Unfortunately, you and I can't change the calendar. I knew since May that classes started back up on August 23rd. I know that just because you are leaving what seems so soon doesn't mean you literally are. I had my time with you and now it's time for both of us to move on. You will fade into fall, and my lazy ass will turn back into a busy, stressed-out college student. It's just the way it is.

So here we are, with only a few days left together. I will try to enjoy this time we have to the fullest. I'm back home in my beloved hometown, where sitting out under the hot sun, going for a swim in the pool, drinking sodas, grilling hotdogs, and doing completely nothing never seems to grow old. And here I am, up at 3am writing, not because I have an assignment I procrastinated on, but because I have the time and the freedom, and sleep is just not appealing to me right now. And when I do go to bed I won't wake up til noon. But I'll still brew the coffee and still make breakfast, and then go about my day of laziness. My typical summer schedule. Oh how we have it made.

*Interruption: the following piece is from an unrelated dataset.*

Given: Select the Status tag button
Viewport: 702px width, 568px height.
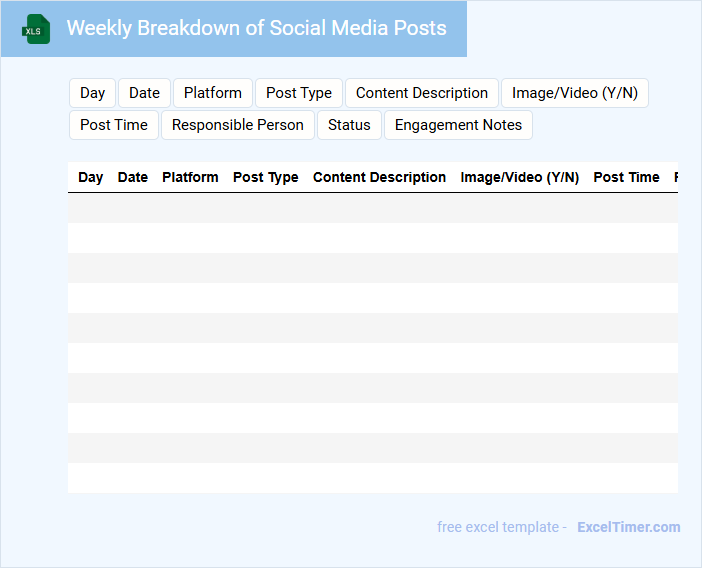Looking at the screenshot, I should pos(349,125).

But all in all, it's time for me to wrap this up, and the best way to do that is to do what I started writing this letter for anyway: to thank you. Thank you for giving me a wonderful summer. Thank you for all the traveling opportunities you provided, all the new friends I made on my adventures, and the old ones for staying in touch with when I felt a touch of homesickness. Thank you for the laughs and the tears. Thank you for the freedom and the fun. Thank you for everything you provided me, including the bad (like that time you made me spend three days in Birmingham because our flight got messed up...I did not enjoy that). Because without the bad, maybe I would've never appreciated the good (like waking up after my first night back in America with the biggest smile on my face and a feeling of complete contentment). You gave me the summer of a lifetime and I will never forget it.

Thanks for all you've done, summer. Let's enjoy these last few days. And when school starts up on Monday, well...I'll be looking forward to seeing you next year.